Run Alink Algorithms via PyAlink Script in Machine Learning Designer - Platform For AI - Alibaba Cloud - Platform For AI

The PyAlink Script component lets you call any Alink algorithm by writing code. You can use this component to perform tasks such as classification, regression, and recommendation. PyAlink Script also integrates seamlessly with other components in Machine Learning Designer, so you can build and validate end-to-end business pipelines. This topic describes how to use the PyAlink Script component.

Background

The PyAlink Script component can be used in two ways: alone or combined with other Machine Learning Designer components. It provides access to hundreds of Alink components and supports reading from and writing to data types through code. You can also deploy a PipelineModel generated by the component as an EAS service.
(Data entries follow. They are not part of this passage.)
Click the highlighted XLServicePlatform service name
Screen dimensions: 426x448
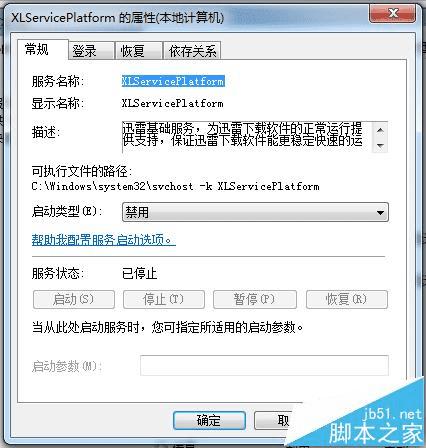tap(173, 81)
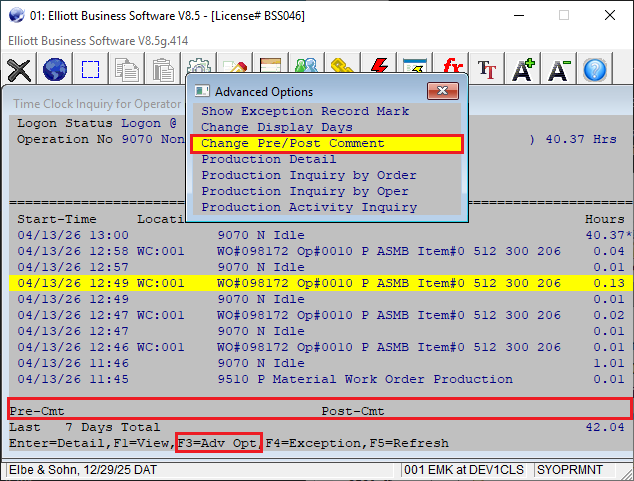Click the two-people users toolbar icon
The image size is (634, 481).
pyautogui.click(x=307, y=70)
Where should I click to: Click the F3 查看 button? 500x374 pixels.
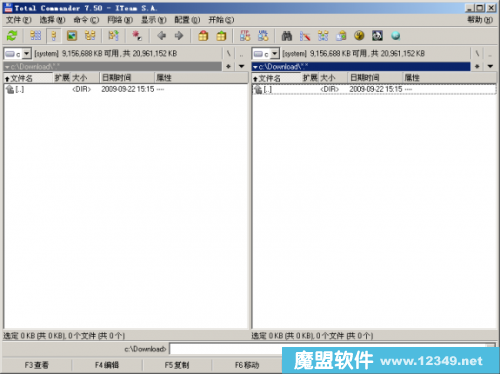click(37, 365)
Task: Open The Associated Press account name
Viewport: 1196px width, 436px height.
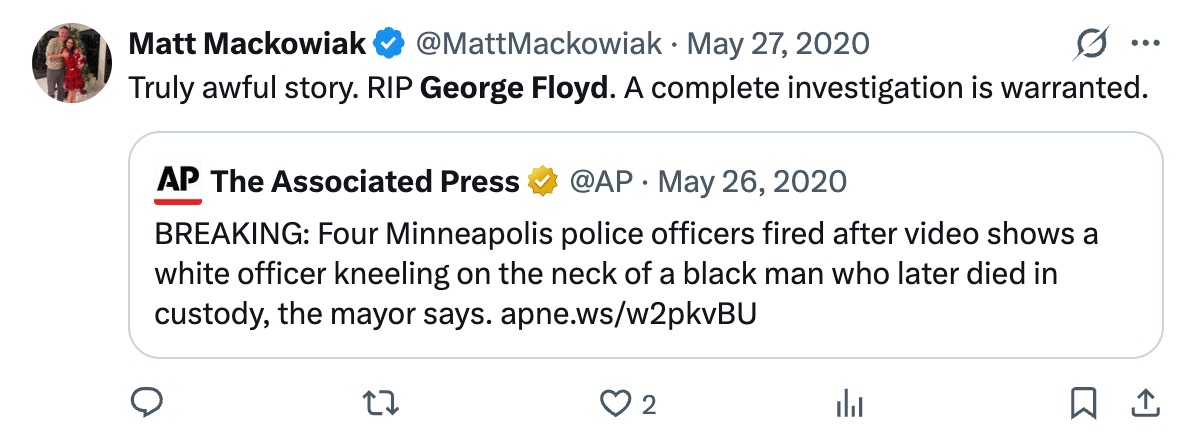Action: [366, 182]
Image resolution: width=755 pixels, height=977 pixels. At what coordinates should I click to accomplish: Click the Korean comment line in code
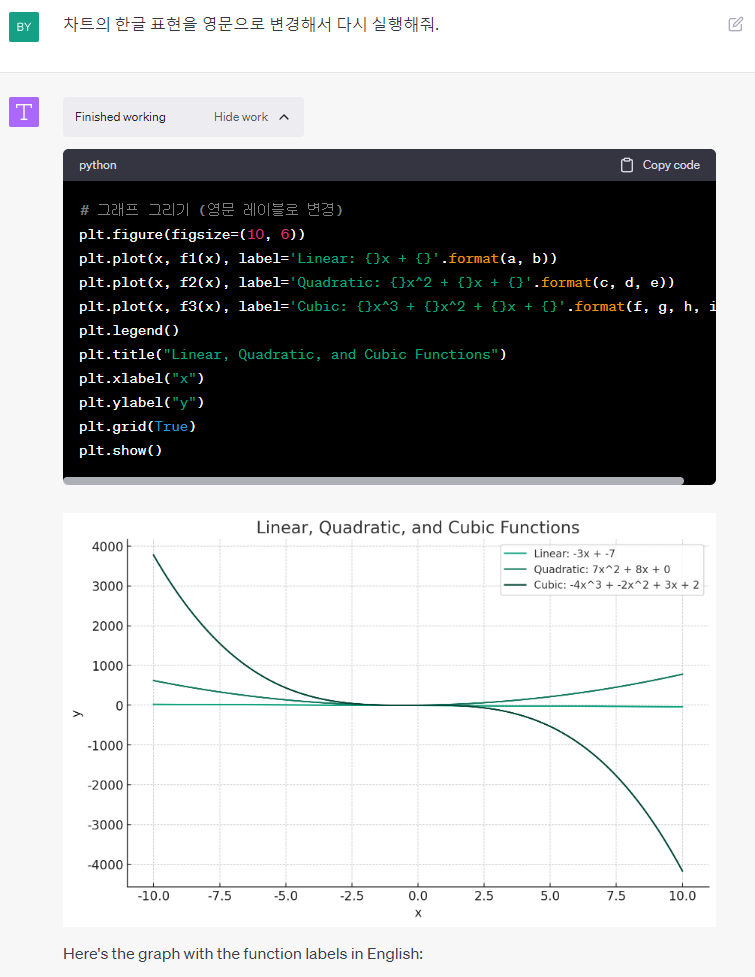(211, 210)
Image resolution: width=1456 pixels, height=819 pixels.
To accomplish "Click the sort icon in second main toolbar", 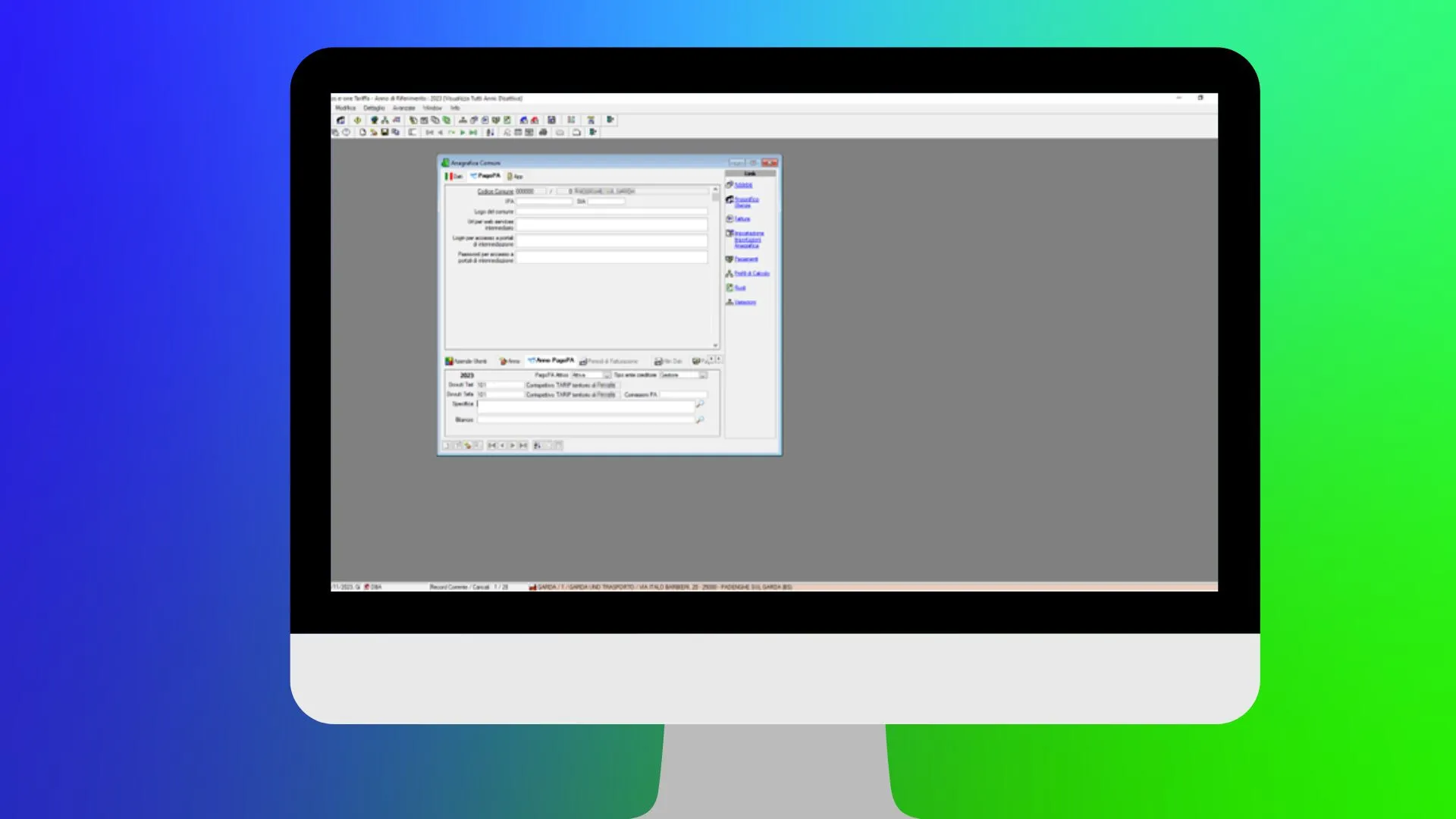I will (490, 133).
For more information, see Example: Deploy a model generated by a PyAlink Script as an EAS service.

Key concepts

Before you use the PyAlink Script component, familiarize yourself with the following key concepts.

Concept	Description
operator	In Alink, an operator represents an algorithm function. Operators are categorized as batch or stream operators. For example, logistic regression includes the following operators: LogisticRegressionTrainBatchOp: Performs logistic regression training. LogisticRegressionPredictBatchOp: Performs batch prediction for logistic regression. LogisticRegressionPredictStreamOp: Performs stream prediction for logistic regression. Operators are connected by using the `link` or `linkFrom` methods. The following code provides an example. `# Define data. data = CsvSourceBatchOp() # Logistic regression training. lrTrain = LogisticRegressionTrainBatchOp() # Logistic regression prediction. LrPredict = LogisticRegressionPredictBatchOp() # Train. data.link(lrTrain) # Predict. LrPredict.linkFrom(lrTrain, data)` Each operator has parameters. For example, logistic regression includes the following parameters. labelCol: The name of the label column in the input table. This is a required parameter of the String type. featureCols: An array of feature column names. This parameter is of the String[] type. The default value is NULL, which indicates that all columns are selected. To configure a parameter, use the `set` prefix followed by the parameter name in CamelCase. The following code provides an example. `lr = LogisticRegressionTrainBatchOp()\ .setFeatureCols(colnames)\ .setLabelCol("label")` Data sources and sinks are special types of operators. After they are defined, you can connect them to algorithm components by using the `link` or `linkFrom` methods. Alink includes common stream and batch data sources. The following code provides an example. `df_data = pd.DataFrame([ [2, 1, 1], [3, 2, 1], [4, 3, 2], [2, 4, 1], [2, 2, 1], [4, 3, 2], [1, 2, 1], [5, 3, 2] ]) input = BatchOperator.fromDataframe(df_data, schemaStr='f0 int, f1 int, label int') # load data dataTest = input colnames = ["f0","f1"] lr = LogisticRegressionTrainBatchOp().setFeatureCols(colnames).setLabelCol("label") model = input.link(lr) predictor = LogisticRegressionPredictBatchOp().setPredictionCol("pred") predictor.linkFrom(model, dataTest).print()`
pipeline	You can also use Alink algorithms in a pipeline, combining data processing, feature generation, and model training into a single pipeline for training, prediction, and online services. The following code provides an example. quantileDiscretizer = QuantileDiscretizer()\ .setNumBuckets(2)\ .setSelectedCols("sepal_length") binarizer = Binarizer()\ .setSelectedCol("petal_width")\ .setOutputCol("bina")\ .setReservedCols("sepal_length", "petal_width", "petal_length", "category")\ .setThreshold(1.); lda = Lda()\ .setPredictionCol("lda_pred")\ .setPredictionDetailCol("lda_pred_detail")\ .setSelectedCol("category")\ .setTopicNum(2)\ .setRandomSeed(0) pipeline = Pipeline()\ .add(binarizer)\ .add(binarizer)\ .add(lda) pipeline.fit(data1) pipeline.transform(data2)
vector	A custom data type in Alink that supports two formats: sparse vector (SparseVector) Example: `$4$1:0.1 2:0.2`. The number between the dollar signs (`$`) is the vector length. The values after the second dollar sign are index-value pairs. dense vector (DenseVector) Example: `0.1 0.2 0.3`. This represents a sequence of values separated by spaces. Note In Alink, if a column is of the vector type, the parameter name is typically `vectorColName`.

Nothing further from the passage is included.